-- Start Entries supplied --

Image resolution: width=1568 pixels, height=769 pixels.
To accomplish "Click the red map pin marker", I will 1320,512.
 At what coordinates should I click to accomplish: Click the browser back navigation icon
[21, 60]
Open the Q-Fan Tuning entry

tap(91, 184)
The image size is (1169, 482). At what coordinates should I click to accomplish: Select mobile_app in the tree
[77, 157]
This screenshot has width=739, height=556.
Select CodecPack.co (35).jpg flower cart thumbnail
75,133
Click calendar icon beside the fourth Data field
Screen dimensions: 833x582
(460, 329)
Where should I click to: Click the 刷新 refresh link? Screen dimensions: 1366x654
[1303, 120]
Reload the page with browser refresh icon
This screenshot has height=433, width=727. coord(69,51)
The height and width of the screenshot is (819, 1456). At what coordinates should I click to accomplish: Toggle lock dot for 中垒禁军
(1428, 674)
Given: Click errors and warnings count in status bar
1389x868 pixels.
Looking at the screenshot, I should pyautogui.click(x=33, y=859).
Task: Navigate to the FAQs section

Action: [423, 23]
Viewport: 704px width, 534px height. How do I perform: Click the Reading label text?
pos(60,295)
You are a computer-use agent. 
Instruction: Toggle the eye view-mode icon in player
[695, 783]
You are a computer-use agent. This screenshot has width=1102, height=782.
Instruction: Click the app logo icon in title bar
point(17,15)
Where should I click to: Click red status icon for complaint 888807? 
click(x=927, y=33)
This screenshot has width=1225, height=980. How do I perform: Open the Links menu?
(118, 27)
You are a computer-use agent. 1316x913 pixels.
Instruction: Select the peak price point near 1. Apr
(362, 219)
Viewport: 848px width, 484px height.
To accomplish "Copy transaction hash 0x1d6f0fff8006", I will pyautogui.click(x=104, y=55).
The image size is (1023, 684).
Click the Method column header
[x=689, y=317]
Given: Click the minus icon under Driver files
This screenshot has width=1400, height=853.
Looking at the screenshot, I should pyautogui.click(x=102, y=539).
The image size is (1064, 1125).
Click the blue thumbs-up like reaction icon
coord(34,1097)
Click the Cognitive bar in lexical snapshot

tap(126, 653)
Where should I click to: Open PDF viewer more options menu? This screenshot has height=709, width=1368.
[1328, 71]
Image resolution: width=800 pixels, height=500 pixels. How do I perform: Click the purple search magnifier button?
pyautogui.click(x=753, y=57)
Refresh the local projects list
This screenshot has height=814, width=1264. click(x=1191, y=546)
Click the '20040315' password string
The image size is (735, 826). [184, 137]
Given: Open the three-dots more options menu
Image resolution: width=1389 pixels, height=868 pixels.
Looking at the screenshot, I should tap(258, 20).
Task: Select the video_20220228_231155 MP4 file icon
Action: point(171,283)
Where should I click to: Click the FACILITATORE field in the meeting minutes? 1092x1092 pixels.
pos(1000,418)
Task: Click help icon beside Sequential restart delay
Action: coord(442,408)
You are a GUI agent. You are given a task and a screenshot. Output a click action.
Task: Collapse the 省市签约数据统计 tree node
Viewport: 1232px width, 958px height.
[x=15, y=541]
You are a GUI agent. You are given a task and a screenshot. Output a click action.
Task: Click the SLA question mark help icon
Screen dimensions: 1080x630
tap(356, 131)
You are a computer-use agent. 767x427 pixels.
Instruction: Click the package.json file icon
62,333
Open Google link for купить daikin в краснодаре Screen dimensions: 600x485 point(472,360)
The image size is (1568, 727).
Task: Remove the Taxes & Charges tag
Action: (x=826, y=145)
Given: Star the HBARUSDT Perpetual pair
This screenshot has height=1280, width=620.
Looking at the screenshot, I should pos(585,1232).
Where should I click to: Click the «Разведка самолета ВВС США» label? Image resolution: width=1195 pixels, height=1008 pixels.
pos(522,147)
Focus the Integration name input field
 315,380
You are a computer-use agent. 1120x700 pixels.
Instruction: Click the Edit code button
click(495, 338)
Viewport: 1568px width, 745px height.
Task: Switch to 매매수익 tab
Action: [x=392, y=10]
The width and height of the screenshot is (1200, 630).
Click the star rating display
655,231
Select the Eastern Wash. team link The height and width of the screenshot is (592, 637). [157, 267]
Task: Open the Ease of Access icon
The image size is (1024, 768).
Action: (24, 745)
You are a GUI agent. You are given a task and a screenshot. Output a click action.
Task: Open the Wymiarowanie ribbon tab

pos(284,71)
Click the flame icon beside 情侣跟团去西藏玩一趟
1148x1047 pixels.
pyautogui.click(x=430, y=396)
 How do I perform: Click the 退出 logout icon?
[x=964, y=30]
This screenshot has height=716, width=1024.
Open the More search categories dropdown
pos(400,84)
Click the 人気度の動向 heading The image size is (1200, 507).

-- End Entries supplied --

• **What to produce**: Can you rescale the records from the start through the line containing "tap(91, 184)", both ends included, and write all of those lines again with the requests kept, multiplying every click coordinate in the answers by 2.2 and rounding to whole numbers with halves rounded up?

• **Response to the exercise**:
Image resolution: width=1568 pixels, height=769 pixels.
To accomplish "Click the red map pin marker", I will 2904,1126.
 At what coordinates should I click to accomplish: Click the browser back navigation icon
[46, 132]
Open the Q-Fan Tuning entry

tap(200, 405)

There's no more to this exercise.